Durante um bom tempo, o britânico ignorou os sinais de que sua namorada escondia algum segredo.
Às vezes ela desaparecia de moto no meio da noite. Muita gente parecia ter medo dela e, quando entravam em um bar, por exemplo, tinha gente que levantava da mesa e ia embora.
Eventualmente, Marilyn revelaria seu segredo: matava em nome das forças paramilitares colombianas.
Esta é uma adaptação do programa de rádio Outlook, da BBC, produzido por Andrea Kennedy.
Jason Howe já tinha rodado o mundo para registrar paisagens de diferentes países para publicações internacionais quando, no começo dos anos 2000, dediciu fazer algo diferente.
Em busca de um desafio novo, viaja à Colômbia para retratar o conflito armado entre as Farc e o governo, que se estendia já havia décadas e feito milhares de vítimas.
Sua ideia era documentar a vida dos guerrilheiros. Depois de passar por algumas cidades no interior da Colômbia, ele decidiu ir à fronteira com o Equador. Foi aí que sua vida mudou para sempre.
“Tinha que trocar de ônibus, quando vi uma moça na fila para comprar café.”
“Sorrimos um para o outro, trocamos algumas palavras e percebemos que tomaríamos o mesmo ônibus.”
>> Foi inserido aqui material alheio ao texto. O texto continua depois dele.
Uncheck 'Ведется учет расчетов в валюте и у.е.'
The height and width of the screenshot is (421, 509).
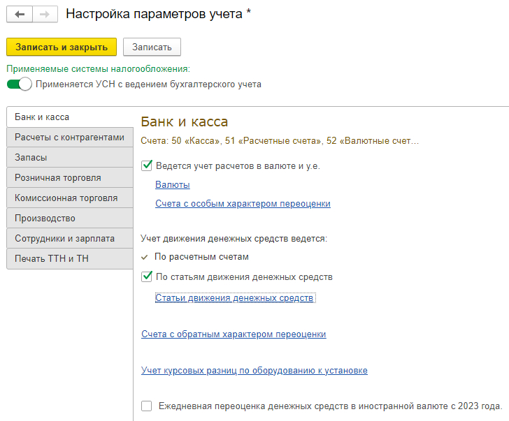click(x=146, y=165)
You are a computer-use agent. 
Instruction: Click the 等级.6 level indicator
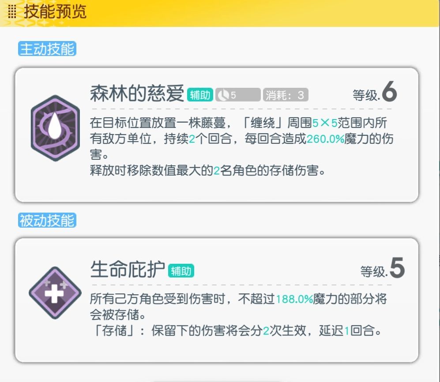375,93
Sentaram um ao lado do outro no trajeto de quatro horas e meia.
“Houve uma conexão imediata. Ela falava, ria muito.” Jason comentou que estava a caminho do território paramilitar na fronteira para contar a história do conflito por outro ângulo.
Marilyn o convidou para ficar em sua casa. Disse que seu pai tinha um bar na beira da estrada que reunia paramilitares e membros do Exército.
Naquele momento, ele não sabia que ela tinha relação com guerrilheiros. “Não tinha nenhum sinal de que ela estava conectada com os grupos.”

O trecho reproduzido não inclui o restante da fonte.